Search ForexCrunch
  • Sharp drop in the US T-bond yields weighs on the USD.
  • US Dollar Index slumps below 97.30.
  • Markets don’t seem to be optimistic about today’s trade talks.

After having struggled to make a decisive move above the 1.12 handle since the start of the week, the EUR/USD pair gained traction in the last hour and refreshed its highest level in a week at 1.1252 boosted by the broad USD weakness. As of writing, the pair was up 0.48% on a daily basis at 1.1245.

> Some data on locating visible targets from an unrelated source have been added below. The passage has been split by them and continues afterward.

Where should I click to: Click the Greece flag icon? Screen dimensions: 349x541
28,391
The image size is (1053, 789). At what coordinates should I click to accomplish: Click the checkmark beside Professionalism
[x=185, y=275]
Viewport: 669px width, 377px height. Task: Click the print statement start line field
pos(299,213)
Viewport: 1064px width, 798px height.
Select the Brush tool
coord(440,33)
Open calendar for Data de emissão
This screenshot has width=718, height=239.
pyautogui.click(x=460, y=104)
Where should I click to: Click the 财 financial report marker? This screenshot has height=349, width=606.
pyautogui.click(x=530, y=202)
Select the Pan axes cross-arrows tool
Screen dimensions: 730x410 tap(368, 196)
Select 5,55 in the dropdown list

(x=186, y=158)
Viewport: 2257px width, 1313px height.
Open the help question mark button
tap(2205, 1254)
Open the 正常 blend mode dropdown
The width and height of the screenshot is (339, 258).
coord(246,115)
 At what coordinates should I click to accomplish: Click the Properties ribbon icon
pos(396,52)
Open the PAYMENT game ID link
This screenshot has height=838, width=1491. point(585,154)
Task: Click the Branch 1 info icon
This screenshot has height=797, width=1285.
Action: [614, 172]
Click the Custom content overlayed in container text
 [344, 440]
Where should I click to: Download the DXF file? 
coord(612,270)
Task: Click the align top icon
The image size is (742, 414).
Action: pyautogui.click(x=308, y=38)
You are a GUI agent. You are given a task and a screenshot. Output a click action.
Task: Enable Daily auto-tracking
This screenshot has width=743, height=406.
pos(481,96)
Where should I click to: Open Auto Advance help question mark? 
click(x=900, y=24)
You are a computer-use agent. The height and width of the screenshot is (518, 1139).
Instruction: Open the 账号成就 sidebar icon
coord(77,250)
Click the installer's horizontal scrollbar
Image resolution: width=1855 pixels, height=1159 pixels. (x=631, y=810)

Concerns over China not giving in to the U.S. demands and the Trump administration hiking the tariff rate up to 25% on $200 billion worth of Chinese goods seem to be keeping investors away from risk-sensitive assets. The rising demand for safer 10-year Treasury bonds weighed on its yield and forced it to lose more than 2% on the day and  fall below the 3-month yield to trigger a USD selloff. The US Dollar Index, which has been moving sideways near mid-97s since the start of the week, was last down 0.27% on a daily basis at 97.35.

According to South China Morning Post, ahead of today’s high-level talks in Washington,   China’s Ministry of Commerce spokesperson Gao Feng said that China is committed to safeguarding its legitimate rights and interests.  

Earlier in the day, the data published by the U.S. Census Bureau revealed that the U.S. trade deficit in March widened to $50 billion from $49.3 billion in February but was largely ignored by the market participants.

Technical levels to watch for

The initial resistance for the pair aligns at 1.1250 (50-DMA/daily high) ahead of 1.1300 (100-DMA) and 1.1325 (Apr. 17 high). On the downside, supports are located at 1.1200 (psychological level/20-DMA), 1.1165 (May 7 low) and 1.1135 (May 3 low).